■ The task
Find "This screenshot has width=1191, height=625." in the data below; transcribe the line it appears on and each line after it, exactly, to the end, and nothing else.
---------- Source data
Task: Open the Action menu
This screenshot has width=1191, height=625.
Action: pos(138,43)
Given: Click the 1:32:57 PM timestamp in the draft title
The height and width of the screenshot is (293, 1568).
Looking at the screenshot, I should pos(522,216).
--------------------
■ Answer for this exercise
This screenshot has width=1191, height=625.
Action: pos(138,43)
Given: Click the 1:32:57 PM timestamp in the draft title
The height and width of the screenshot is (293, 1568).
Looking at the screenshot, I should pos(522,216).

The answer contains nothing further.